- _ПРЕДЛОЖЕННЫЙ ОТРЫВОК_
——

Этот страх перед теми, кто будет кроить его жизнь по своим лекалам, усилился именно в последние годы. Когда в 1989 году я написал и опубликовал очерк «История одной расправы» – о травле и суде, – и послал Бродскому, он отнесся к этому вполне благосклонно.

Надо понимать – случилось бы то, что случилось в 1963–1965 годах, или не случилось, он стал бы поэтом именно того масштаба. Каким он и стал. Разумеется, характер его творческой работы второй половины жизни был бы иным, но его одаренность никуда бы не делась.

Надо помнить, что к моменту ареста и ссылки он был уже автором «Шествия», «Рождественского романса», «Холмов», «Большой элегии Джону Донну», «Исаака и Авраама», «Столетней войны», и многого другого. Он был сложившимся большим поэтом.

В данной же книге я и стараюсь прежде всего показать, что имманентно присущие его личности свойства давали ему возможность существовать не просто вопреки, но поверх враждебной реальности и внутренне не зависеть от обстоятельств. Сочетание личных воспоминаний, призванных дать представление об уникальности натуры Бродского, с эссеистикой, анализирующей некоторые из ведущих его идей, надеюсь, в какой-то степени решают эту задачу.

Появление как биографических штудий, так и воспоминаний, посвященных Бродскому, неизбежно, вне зависимости от его позиции. Вопрос в качестве этих штудий и корректности воспоминаний.

Образцом биографии, на мой взгляд, стала книга нашего с Бродским покойного друга Льва Лосева, изданная в ЖЗЛ.

Опасения Бродского печально подтвердились. Его «физическое существование» оказалось достоянием фантазий – как безобидных, так и отвратительных, равно как и мишенью беспардонной клеветы. И было бы непорядочно, если бы те, кто искренне любил его при жизни и остался верен ему после его ухода, скрывали свое знание. Не вторгаясь, естественно, в те области, которые он сам считал запретными. Это тем более необходимо, что людей подобного толка становится все меньше.

Ответственность осведомленности.

Автор и издательство благодарят

Фонд Наследственного Имущества Иосифа Бродского

за разрешение на публикацию

фрагментов не публиковавшихся стихотворений.

I

ЖИЗНЬ КАК ЗАМЫСЕЛ

Гибель хора

Независимость – лучшее качество, лучшее слово на всех языках.

И. Бродский. Из письма автору. 1965

В настоящей трагедии гибнет не герой – гибнет хор.

——

- _ИСХОДНЫЕ ДАННЫЕ_

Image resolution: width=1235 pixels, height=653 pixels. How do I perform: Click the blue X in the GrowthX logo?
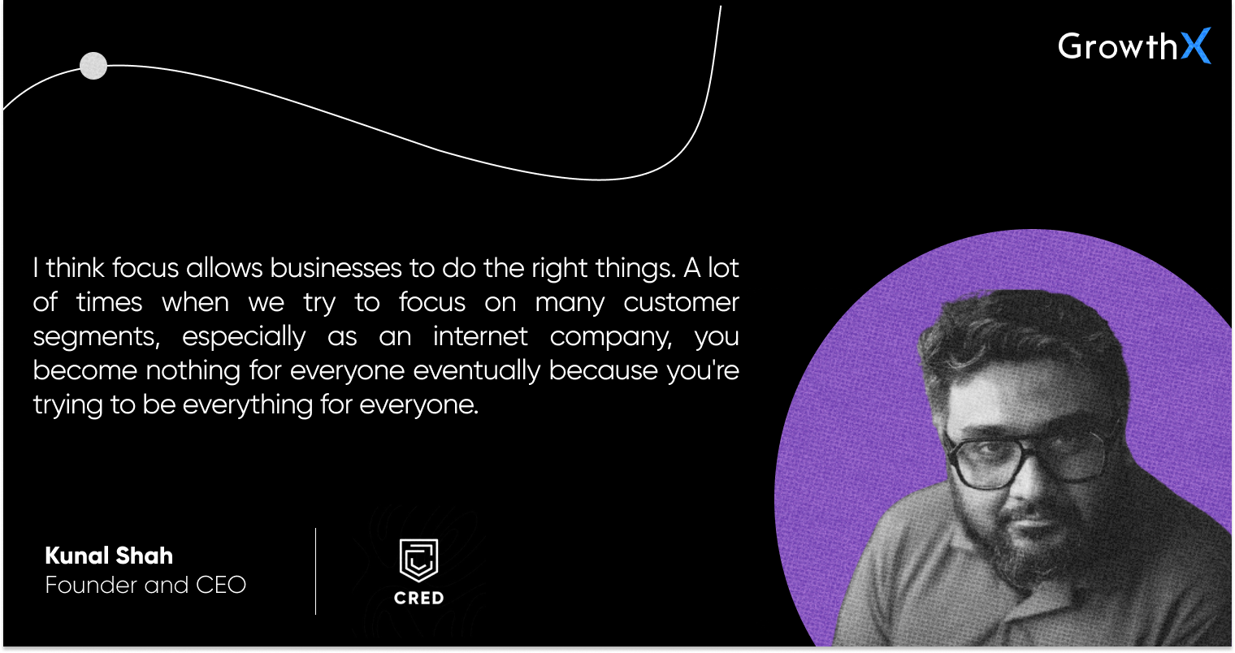pyautogui.click(x=1195, y=45)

——

- _ЧТО НУЖНО СДЕЛАТЬ_
[a] Объясните по отрывку о Бродском, почему автор считает, что Бродский стал бы поэтом того же масштаба независимо от событий 1963–1965 годов. Уложитесь в одно–три предложения.
[b] Продолжите отрывок о Бродском, начиная сразу после его последней фразы.

- _ОТВЕТЫ ПО ЗАДАНИЯМ_
[a] К моменту ареста и ссылки Бродский уже был сложившимся большим поэтом. Он был автором «Шествия», «Рождественского романса», «Холмов», «Большой элегии Джону Донну», «Исаака и Авраама», «Столетней войны» и многого другого. Поэтому его одаренность никуда бы не делась, хотя характер его творческой работы во второй половине жизни был бы иным.

[b]
И. Бродский. Нобелевская лекция

Если начинать с самого начала, то мы с Иосифом Бродским познакомились в 1957 году. Я недавно демобилизовался и поступил в университет (откуда, впрочем, ушел с четвертого, уже заочного, курса). Иосиф же, который был моложе меня на пять лет, проходил другие университеты. Окончив семилетку, он работал на заводе, потом кочегаром в котельной (в отличие от более поздних времен, это была настоящая кочегарская работа), санитаром в морге, коллектором в геологических экспедициях.

История с уходом Иосифа из школы многократно описана и им самим, и другими в той или иной степени знавшими его людьми. Этот эпизод стал, так сказать, каноническим.

Между тем далеко не все тут ясно. Одноклассница Иосифа Инна Турина, живущая ныне в Америке, некоторое время назад прислала мне свои воспоминания, которые, несмотря на отдельные неточности, существенно корректируют наши представления о школьной эпопее.

«В 1948 году я попала в 1-й класс. Меня, так же как и Осю, часто перебрасывали из школы в школу. Училась я на Моховой, потом на Гагаринской (Фурманова), а потом опять на Моховой в школе № 191 по адресу Моховая, д. 26. Школа находилась в третьем дворе этого дома.

В эту школу в 9-й класс и пришел к нам Ося Бродский… Ося заметно отличался от остальных ребят. Он был высок, полноват и выглядел немного старше других, хотя из-за войны многие ребята начинали учиться с 8 лет и были Осиными ровесниками. Большинство мальчиков донашивали уродливую серую школьную форму, часто в заплатах. Ося же был одет хорошо, аккуратно. Как у многих рыжих, цвет лица у него был здоровый, розовый, кожа чистая, и это тоже отличало его от нас остальных – бледных и худющих.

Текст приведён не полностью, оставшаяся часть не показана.